Write the material between the lines holding "The width and" and "center [64, 115].", inclusive, as a Markdown table with a Row column numbering each line and a Line column giving it, leaving out blank lines.

■ **INFORMATION GIVEN**
*** Block opens ***
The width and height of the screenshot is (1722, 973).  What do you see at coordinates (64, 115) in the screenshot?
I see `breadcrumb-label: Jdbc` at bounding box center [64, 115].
*** Block closes ***
*** Block opens ***
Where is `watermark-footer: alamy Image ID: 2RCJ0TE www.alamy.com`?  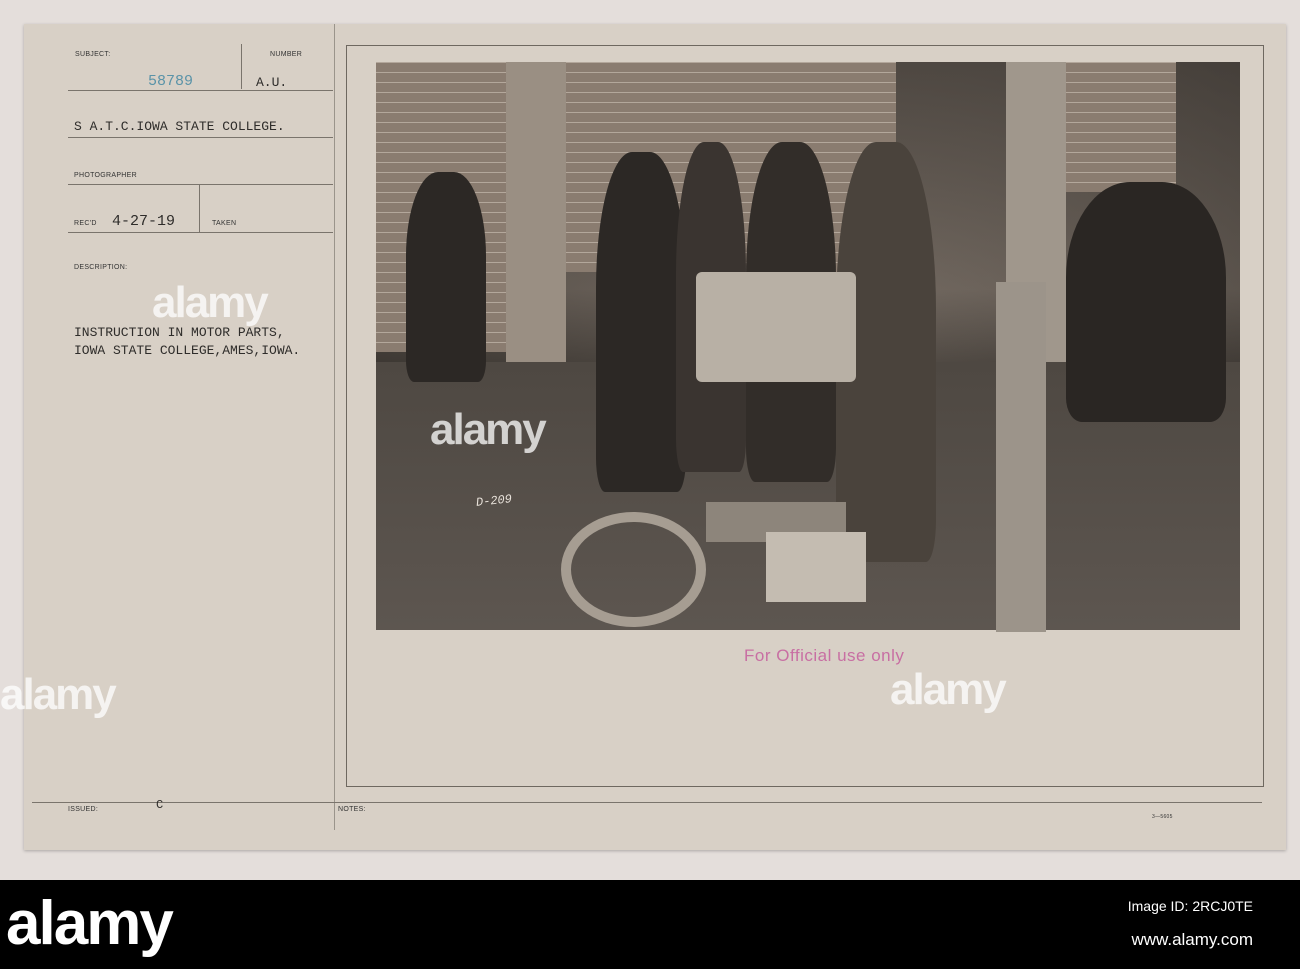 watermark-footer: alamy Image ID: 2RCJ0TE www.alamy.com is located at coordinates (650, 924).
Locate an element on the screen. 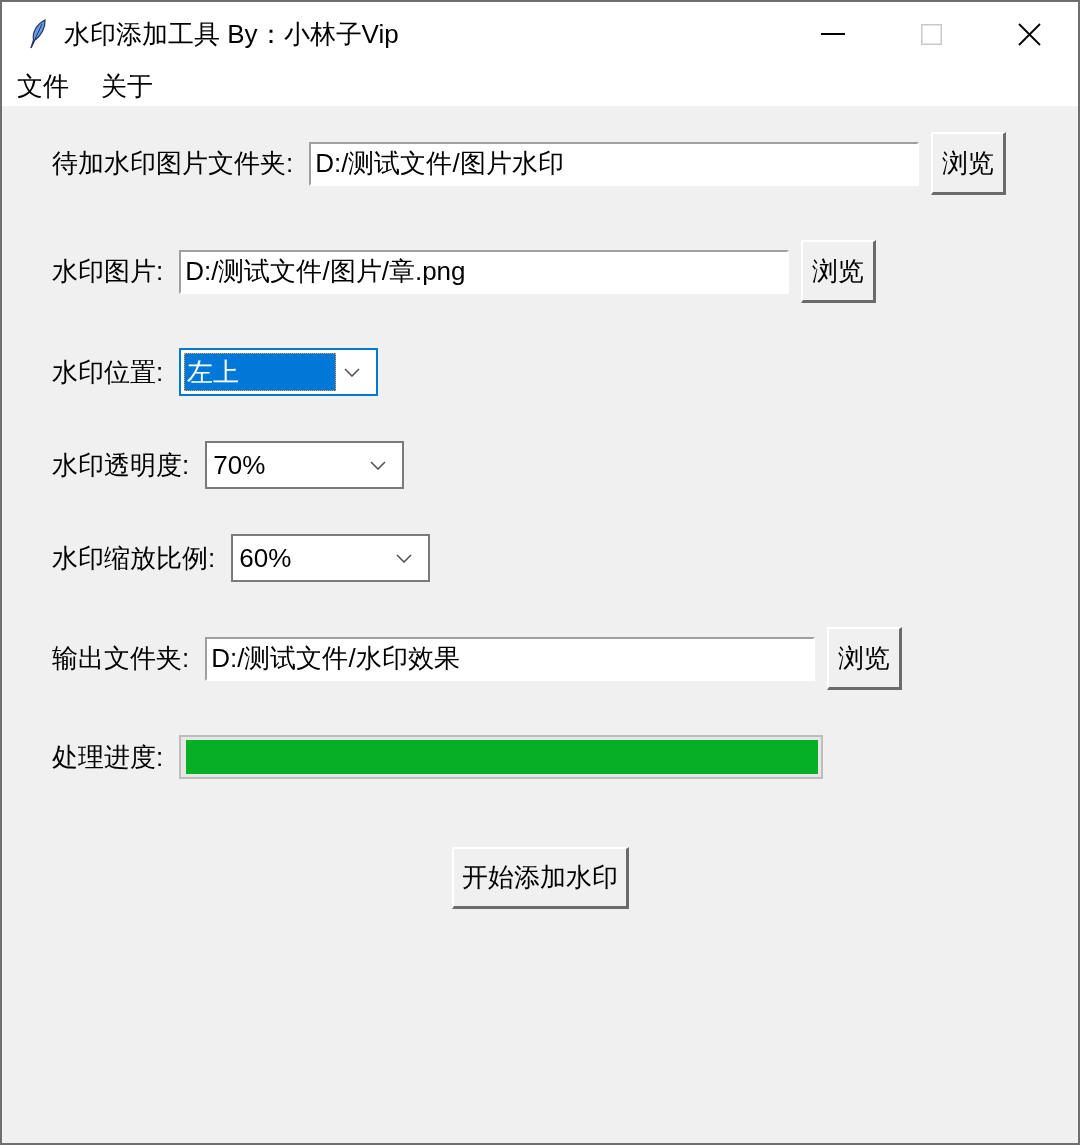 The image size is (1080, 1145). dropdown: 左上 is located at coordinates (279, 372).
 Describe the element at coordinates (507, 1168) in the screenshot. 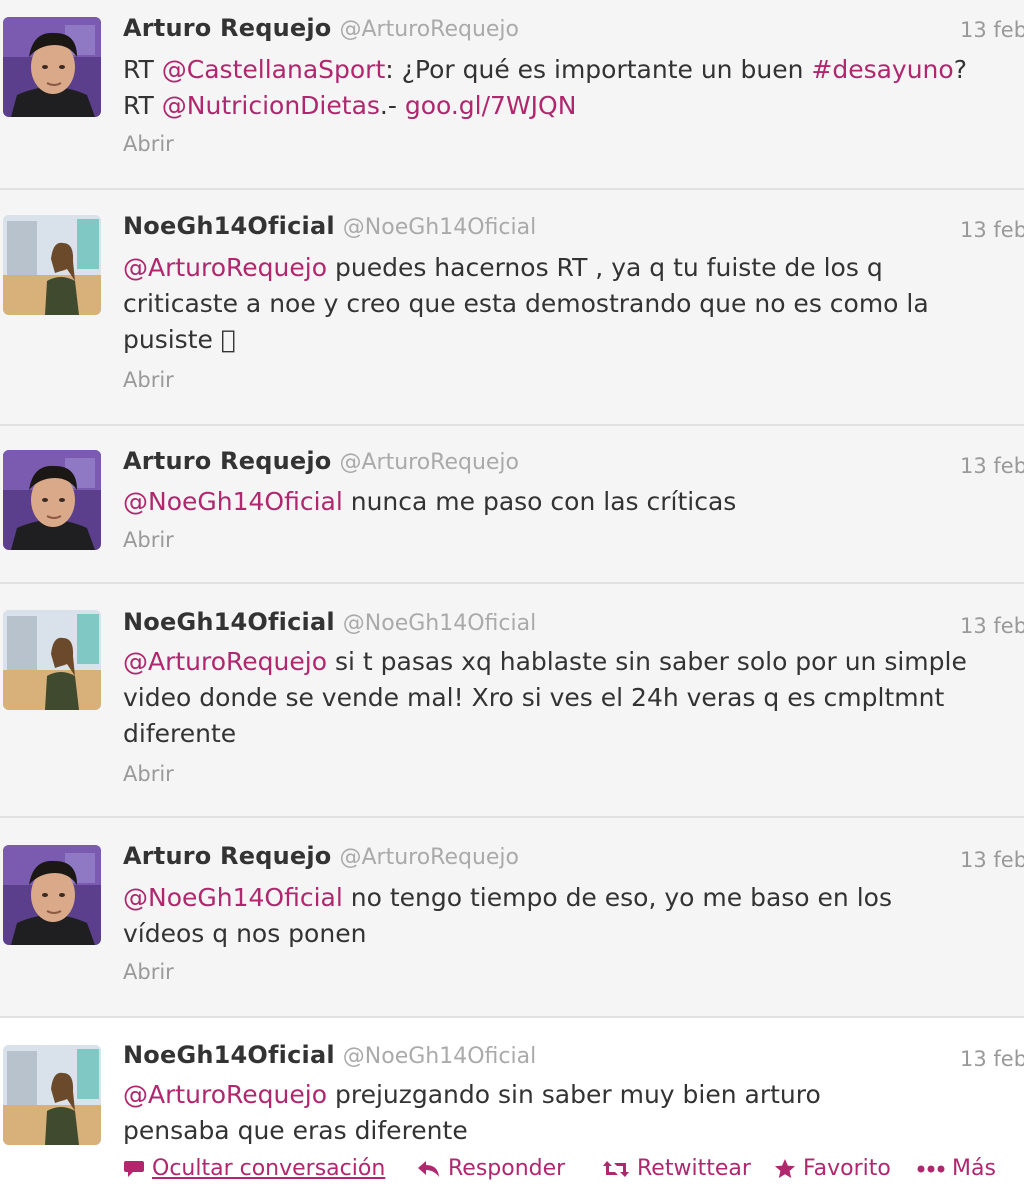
*** Block closes ***
■ **TASK RESULT**
| Row | Line |
|---|---|
| 1 | The width and height of the screenshot is (1722, 973).  What do you see at coordinates (64, 115) in the screenshot? |
| 2 | I see `breadcrumb-label: Jdbc` at bounding box center [64, 115]. |